Оригинальный отрывок

И порой, когда я сижу в одиночестве в своем кабинете, работая при свете лампы, мне чудится вновь багровый закат над долиной Темзы, неподвижные черные силуэты марсиан и кружащие над ними птицы. Я закрываю глаза — и вижу бледные, безротые лица с темными глазами, устремленными на меня сквозь мрак, загадочные и беспощадные. И от этого мне становится тесно и жутко в мире — не от страха перед опасностью, а от осознания того, как хрупко все, что мы зовем нашей цивилизацией.

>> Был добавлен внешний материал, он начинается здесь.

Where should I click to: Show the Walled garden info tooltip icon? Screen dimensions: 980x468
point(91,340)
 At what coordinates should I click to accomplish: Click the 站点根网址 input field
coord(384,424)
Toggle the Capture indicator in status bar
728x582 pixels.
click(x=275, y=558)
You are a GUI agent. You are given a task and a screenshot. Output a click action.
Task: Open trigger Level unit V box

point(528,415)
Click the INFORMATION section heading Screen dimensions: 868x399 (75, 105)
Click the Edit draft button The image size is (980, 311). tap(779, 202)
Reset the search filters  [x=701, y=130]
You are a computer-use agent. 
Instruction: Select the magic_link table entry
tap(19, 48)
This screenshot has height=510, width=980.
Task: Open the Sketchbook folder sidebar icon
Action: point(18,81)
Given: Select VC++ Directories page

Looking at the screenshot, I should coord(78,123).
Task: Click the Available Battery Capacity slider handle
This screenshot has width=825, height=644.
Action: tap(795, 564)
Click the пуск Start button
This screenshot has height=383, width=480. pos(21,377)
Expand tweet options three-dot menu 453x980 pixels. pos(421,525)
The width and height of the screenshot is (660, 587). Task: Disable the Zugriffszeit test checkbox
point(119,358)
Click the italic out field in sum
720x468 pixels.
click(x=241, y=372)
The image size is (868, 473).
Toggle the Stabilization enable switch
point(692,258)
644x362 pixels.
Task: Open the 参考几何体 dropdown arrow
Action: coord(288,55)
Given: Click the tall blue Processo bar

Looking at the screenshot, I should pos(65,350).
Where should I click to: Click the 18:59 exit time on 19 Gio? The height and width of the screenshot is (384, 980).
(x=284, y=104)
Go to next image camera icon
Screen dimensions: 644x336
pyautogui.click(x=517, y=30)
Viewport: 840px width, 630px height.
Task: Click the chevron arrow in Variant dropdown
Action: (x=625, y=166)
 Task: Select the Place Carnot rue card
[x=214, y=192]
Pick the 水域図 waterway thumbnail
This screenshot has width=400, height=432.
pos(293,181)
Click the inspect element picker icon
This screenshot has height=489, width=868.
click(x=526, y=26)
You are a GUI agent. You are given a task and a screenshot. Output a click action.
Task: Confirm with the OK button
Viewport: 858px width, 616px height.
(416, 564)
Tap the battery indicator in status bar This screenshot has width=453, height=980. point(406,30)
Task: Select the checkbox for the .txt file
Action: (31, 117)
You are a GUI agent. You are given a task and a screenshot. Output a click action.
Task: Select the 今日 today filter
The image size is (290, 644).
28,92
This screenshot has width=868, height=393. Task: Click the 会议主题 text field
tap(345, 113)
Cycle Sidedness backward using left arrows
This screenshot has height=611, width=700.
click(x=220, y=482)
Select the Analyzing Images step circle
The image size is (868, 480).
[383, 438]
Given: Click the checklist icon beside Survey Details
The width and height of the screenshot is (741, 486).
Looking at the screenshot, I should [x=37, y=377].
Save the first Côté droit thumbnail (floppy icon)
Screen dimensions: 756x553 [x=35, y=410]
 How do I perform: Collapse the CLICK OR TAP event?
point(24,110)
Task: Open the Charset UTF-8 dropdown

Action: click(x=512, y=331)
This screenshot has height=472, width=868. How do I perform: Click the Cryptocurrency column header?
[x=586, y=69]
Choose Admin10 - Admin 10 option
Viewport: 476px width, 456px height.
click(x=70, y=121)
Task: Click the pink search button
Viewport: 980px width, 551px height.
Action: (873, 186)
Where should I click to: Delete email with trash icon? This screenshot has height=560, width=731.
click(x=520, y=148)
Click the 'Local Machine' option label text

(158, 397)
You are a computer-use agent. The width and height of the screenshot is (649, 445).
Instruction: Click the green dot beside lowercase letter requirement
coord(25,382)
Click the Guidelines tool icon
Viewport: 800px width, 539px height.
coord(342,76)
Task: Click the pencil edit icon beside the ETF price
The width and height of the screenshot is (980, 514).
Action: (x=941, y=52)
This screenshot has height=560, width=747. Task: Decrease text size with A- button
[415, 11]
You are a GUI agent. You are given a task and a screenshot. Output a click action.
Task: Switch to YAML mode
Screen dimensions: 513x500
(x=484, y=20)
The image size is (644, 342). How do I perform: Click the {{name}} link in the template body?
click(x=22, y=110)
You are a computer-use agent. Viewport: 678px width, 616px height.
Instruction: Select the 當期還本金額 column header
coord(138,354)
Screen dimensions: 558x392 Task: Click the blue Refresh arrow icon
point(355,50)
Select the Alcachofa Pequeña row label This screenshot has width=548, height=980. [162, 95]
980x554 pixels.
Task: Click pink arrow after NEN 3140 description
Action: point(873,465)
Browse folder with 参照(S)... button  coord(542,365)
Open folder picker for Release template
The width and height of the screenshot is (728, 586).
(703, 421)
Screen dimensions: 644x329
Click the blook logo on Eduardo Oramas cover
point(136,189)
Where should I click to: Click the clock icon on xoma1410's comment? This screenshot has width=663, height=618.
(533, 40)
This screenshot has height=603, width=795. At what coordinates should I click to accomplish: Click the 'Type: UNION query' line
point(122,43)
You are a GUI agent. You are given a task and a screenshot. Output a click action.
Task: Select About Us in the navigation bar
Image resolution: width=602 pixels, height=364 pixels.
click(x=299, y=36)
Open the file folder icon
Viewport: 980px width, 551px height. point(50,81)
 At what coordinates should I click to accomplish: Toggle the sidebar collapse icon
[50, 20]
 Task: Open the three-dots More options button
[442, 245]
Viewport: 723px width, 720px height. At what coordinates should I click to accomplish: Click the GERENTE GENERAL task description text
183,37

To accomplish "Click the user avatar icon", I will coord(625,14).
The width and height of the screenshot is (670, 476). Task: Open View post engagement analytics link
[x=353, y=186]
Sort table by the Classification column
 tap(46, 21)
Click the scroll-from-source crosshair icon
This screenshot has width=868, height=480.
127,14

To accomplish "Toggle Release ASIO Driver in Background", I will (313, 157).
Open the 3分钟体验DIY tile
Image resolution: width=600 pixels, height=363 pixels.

— Герберт Уэллс, «Война миров»

Продолжение

Шестнадцать месяцев прошло с тех пор, как последний марсианин издох в канаве у Примроуз-Хилла. Шестнадцать месяцев — и Лондон чинился, строился, дышал заново.

Я вернулся к преподаванию. Школа в Хорселле, маленькая, на два класса; мне хватало. Дети приходили каждое утро, и я объяснял им арифметику, а география разворачивалась на потрепанной карте, где темным ожогом была отмечена воронка на пустоши. Та самая воронка.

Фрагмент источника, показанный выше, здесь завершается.